Pourquoi ? Et... comment ? Un homme, lorsqu'il est mort, le reste normalement. C'est d'ailleurs la base de la vie elle-même : lorsqu'elle s'arrête et bien... on meurt, point. Pas de sérum Reboot ou autre ineptie de ce genre.

  • Tu sembles étourdie, Mia.
  • Et vous ne trouvez pas ça normal ? aboie Léo, enfin remis de ses émotions. Vous venez de nous balancer que nous sommes tous morts bordel ! On a le droit d'être désappointés non ?!
  • Oui, et je le conçois parfaitement. Mais remettez-vous en vite, il faut que nous embrayons sur autre chose.

Mon cœur se compresse dans ma poitrine.

Je suis morte... ? Je veux dire, pour les autres je suis réellement morte ? Pour ma mère et mon père ? Mon père bordel, sait-il que je suis morte ? Ou du moins morte publiquement ?

« Morte », je répète ce mot en boucle dans ma tête, sans vraiment être sûre d’y croire.

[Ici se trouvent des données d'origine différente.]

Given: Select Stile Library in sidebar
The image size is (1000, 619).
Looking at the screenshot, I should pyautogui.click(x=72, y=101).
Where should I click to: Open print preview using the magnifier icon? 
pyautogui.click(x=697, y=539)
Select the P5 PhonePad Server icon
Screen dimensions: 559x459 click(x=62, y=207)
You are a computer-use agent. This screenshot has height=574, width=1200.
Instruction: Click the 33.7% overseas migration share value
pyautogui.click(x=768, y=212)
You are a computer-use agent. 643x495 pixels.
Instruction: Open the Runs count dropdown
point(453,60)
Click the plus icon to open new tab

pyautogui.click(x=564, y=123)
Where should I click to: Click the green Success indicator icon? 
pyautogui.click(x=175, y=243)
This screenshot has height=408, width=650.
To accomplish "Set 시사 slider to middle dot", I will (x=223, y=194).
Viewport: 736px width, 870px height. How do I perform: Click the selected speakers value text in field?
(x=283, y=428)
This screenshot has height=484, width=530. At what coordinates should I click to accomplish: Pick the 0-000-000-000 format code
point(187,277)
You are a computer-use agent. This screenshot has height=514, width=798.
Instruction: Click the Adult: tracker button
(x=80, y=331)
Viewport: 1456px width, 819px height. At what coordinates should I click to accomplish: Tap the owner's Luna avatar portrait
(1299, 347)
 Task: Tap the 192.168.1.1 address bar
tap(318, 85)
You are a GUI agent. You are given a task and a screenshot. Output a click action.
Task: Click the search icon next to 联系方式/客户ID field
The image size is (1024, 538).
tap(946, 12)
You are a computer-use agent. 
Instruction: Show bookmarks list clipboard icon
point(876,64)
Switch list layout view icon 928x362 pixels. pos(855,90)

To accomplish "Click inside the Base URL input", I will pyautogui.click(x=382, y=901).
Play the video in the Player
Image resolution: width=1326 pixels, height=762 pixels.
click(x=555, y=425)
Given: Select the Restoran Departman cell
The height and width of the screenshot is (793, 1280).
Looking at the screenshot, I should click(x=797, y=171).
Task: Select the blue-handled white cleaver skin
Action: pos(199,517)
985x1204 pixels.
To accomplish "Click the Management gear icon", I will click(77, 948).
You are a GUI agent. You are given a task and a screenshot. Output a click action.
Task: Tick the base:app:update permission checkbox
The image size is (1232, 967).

Je ne peux pas le cautionner. Je tente d'inspirer, mais l'air reste bloqué à l'entrée de ma gorge, et m'étouffe. Jamais je n'avais réfléchi à comment je réagirai le jour où je mourrai pour de vrai, car à dire vrai, j'ai toujours pensé jusqu'ici qu'on ne se rendait pas compte que nous décédions. Et aujourd'hui...

Monsieur Criada s'approche de nous, et pose une main sur ma tête. Sa main, est énorme, c'est fou.

  • Ne pleurs pas jeune fille, tout va bien. Tu es membre de Reborn maintenant.

Je ne m'étais même pas rendue compte que je pleurais. C'est dingue ça, comment peut-on pleurer sans s'en rendre compte ? Prenant conscience du fait, je sens effectivement mes yeux me piquer, et les perles salées dévaler mes joues.

  • C'est quoi, Reborn, questionne Léo, sur la réserve.
  • Reborn ! s'exclame notre proviseur.

Et alors, il nous explique.

Reborn, est une organisation internationale, agissant dans le secret. Elle fut créée, à l'origine, pour tester un nouveau projet scientifique prometteur, le sérum Reboot, capable de redonner vie à des personnes cliniquement mortes. Puis, les sujets de cette expérience se révélèrent développer des aptitudes hors du commun : en effet, suite à l'injection de Reboot dans leurs veines, les sujets se mirent à développer une force, une rapidité, des réflexes, une endurance, incroyable. On parlait alors de surhumains, avant que le scientifique général de Reborn n'en vienne à la conclusion qu'il n'y avait rien de supérieur dans ses sujets, seulement la continuité logique de l'évolution humaine.

Alors, une idée naquit dans les esprits des scientifiques de Reborn : pourquoi ne pas donner une nouvelle utilité à ces personnes, qui ne pouvaient de toute manière pas retournés auprès des leurs, étant tous ''décédés'' pour le reste du monde. Il fut donc décidé que les sujets de Reboot, deviendraient des soldats d'élite, une sorte d'armée surentraînée et surpuissante, qui devrait se charger d'éliminer les ennemis de la nation dans le plus grand des secrets. En somme, des espions, couplés de soldat et d'assassins. Bien sûr, les hommes politiques, les figures influentes des différents continents, étaient au courant de cette pratique au sein même de leur nation. Mais, comme nous le précise Criada, personne n’a jamais eu à redire car jusqu’à maintenant, l’expérience est un franc succès.

Il marqua une pause, et nous observa d'un regard circulaire.

  • Aujourd'hui, nous récupérons de jeunes sujets prometteurs morts tragiquement sans jamais avoir pu faire étalage de toutes leurs qualités. Et, c'est votre cas, jeunes gens.